Study material:
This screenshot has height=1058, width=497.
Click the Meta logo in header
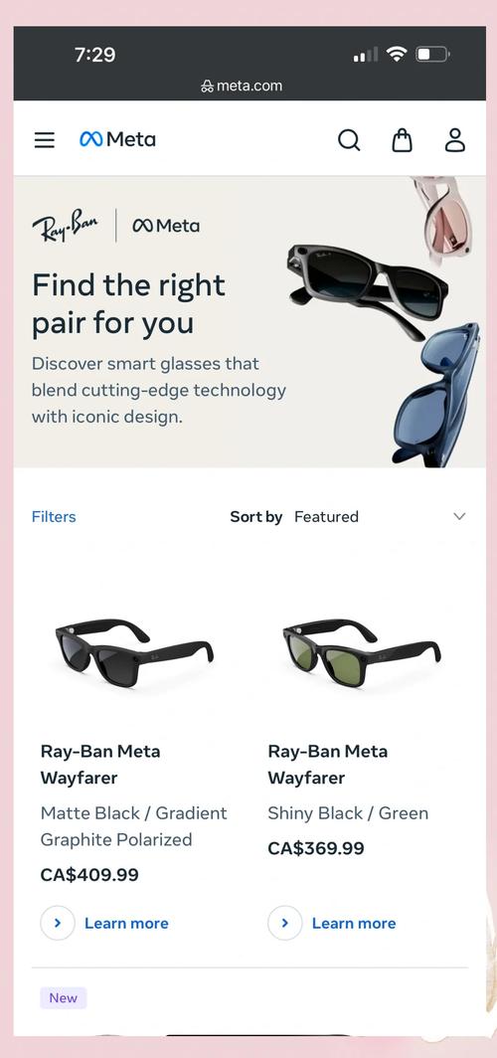coord(117,139)
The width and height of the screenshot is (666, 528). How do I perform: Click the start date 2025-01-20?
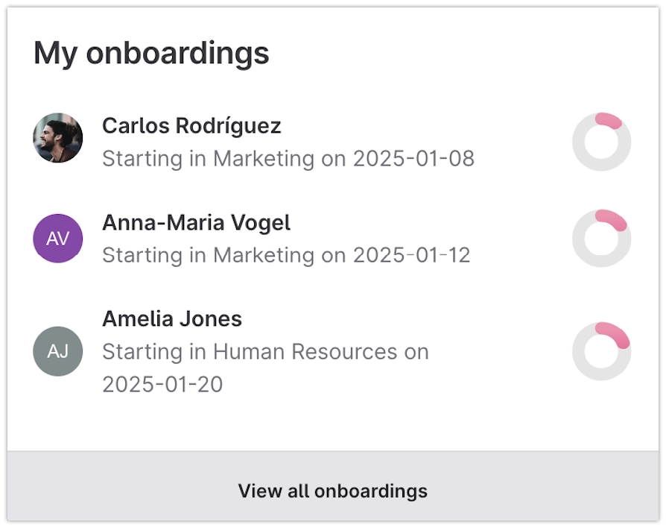[162, 384]
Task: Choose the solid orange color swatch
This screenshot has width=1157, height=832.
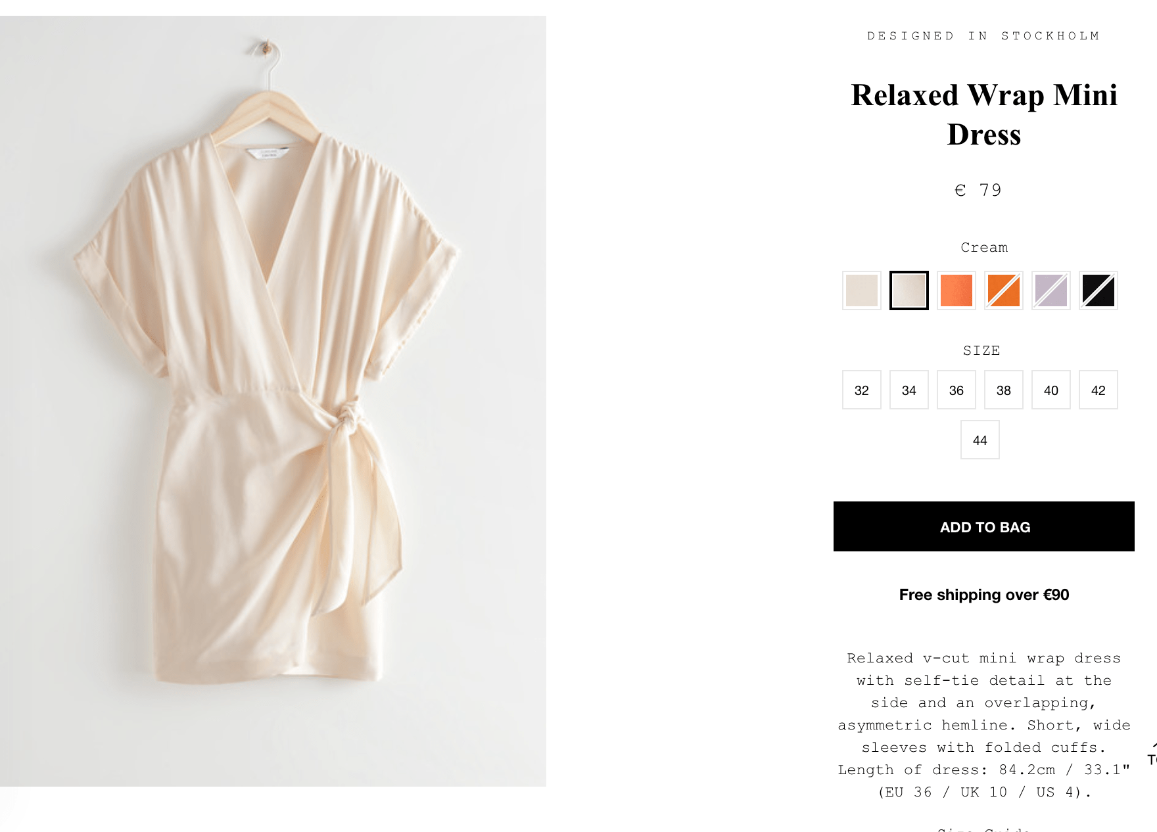Action: (956, 290)
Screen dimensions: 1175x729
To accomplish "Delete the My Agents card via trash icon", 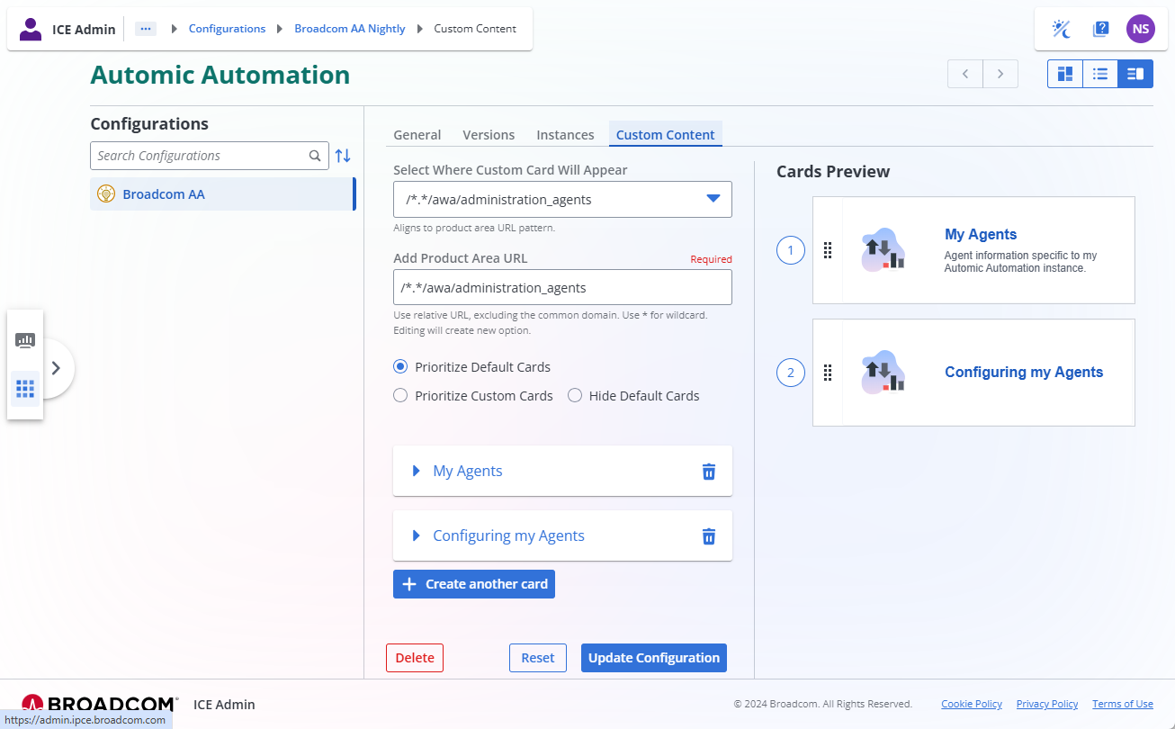I will [x=708, y=472].
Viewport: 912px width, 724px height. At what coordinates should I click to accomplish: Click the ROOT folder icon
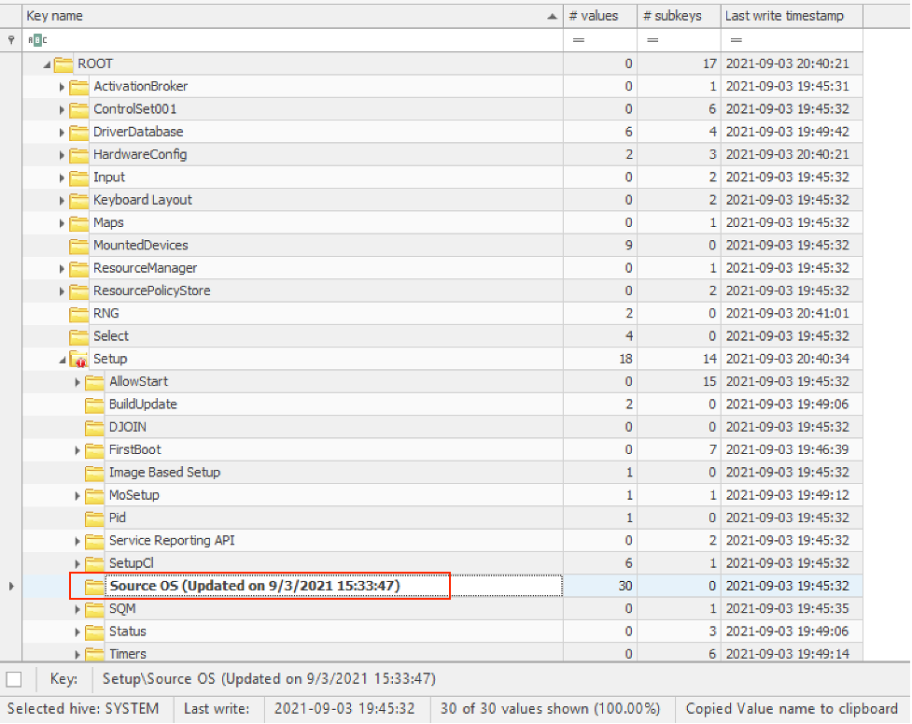pyautogui.click(x=63, y=64)

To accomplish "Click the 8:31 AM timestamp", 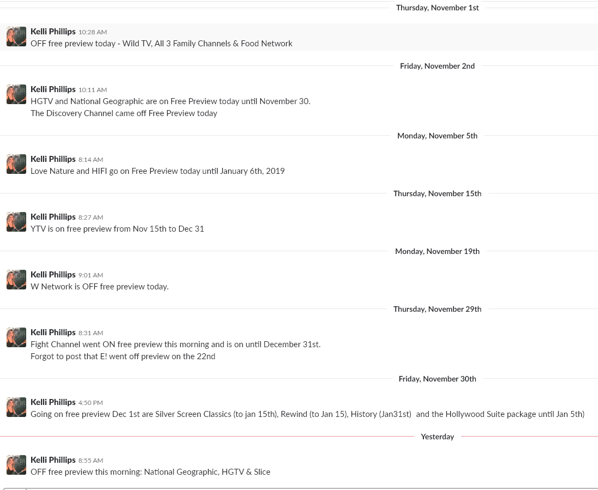I will (x=91, y=333).
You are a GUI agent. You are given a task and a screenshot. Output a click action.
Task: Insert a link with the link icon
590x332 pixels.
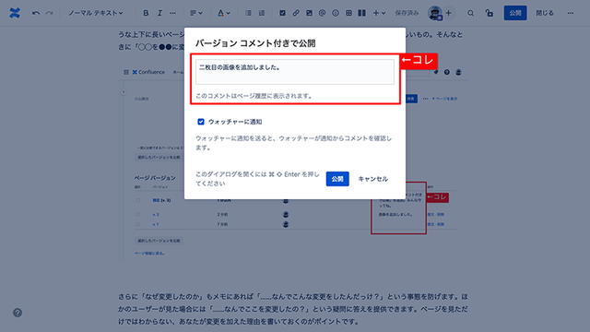[296, 13]
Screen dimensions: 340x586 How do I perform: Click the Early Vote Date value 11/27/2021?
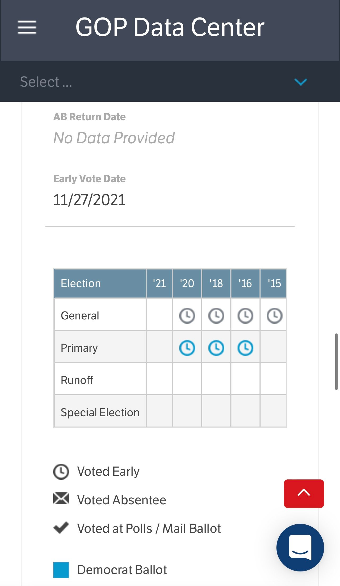point(89,200)
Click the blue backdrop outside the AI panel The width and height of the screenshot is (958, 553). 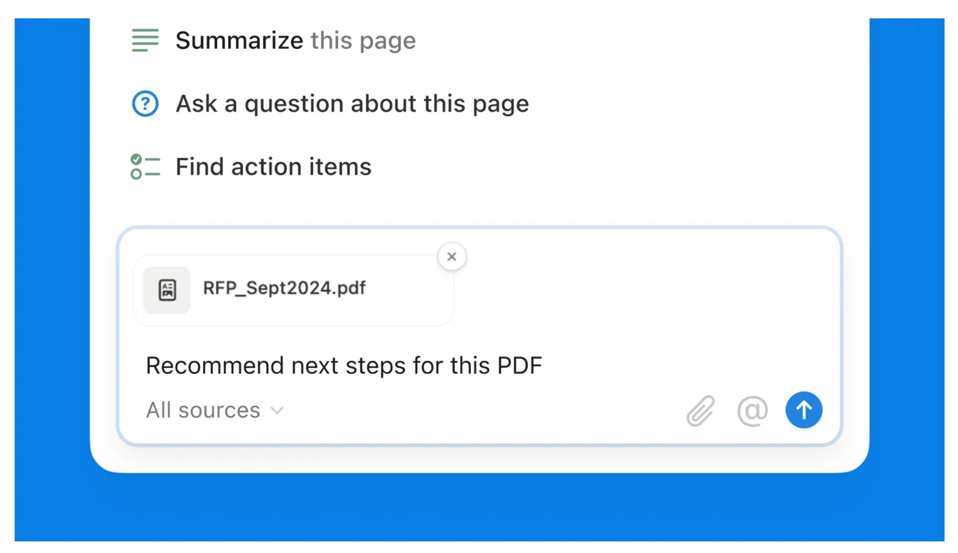[x=478, y=508]
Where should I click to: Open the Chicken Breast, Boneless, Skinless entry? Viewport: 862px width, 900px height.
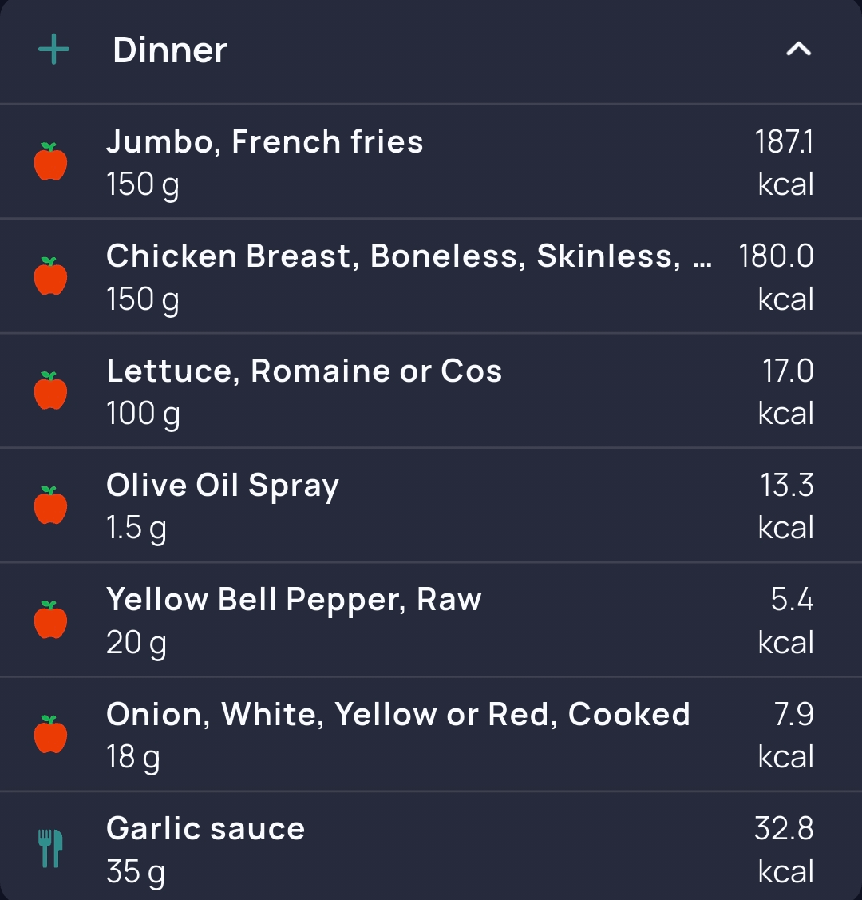tap(431, 276)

Exercise instructions: Word for word and without pictures, please write out only the lines from the start of the entries through the line containing "Task: Choose the solid orange color swatch", both included.

Output of the exercise:
This screenshot has height=1058, width=497.
Click the Meta logo in header
coord(117,139)
The width and height of the screenshot is (666, 528). How do I perform: Click the start date 2025-01-20?
[162, 384]
Task: Choose the solid orange color swatch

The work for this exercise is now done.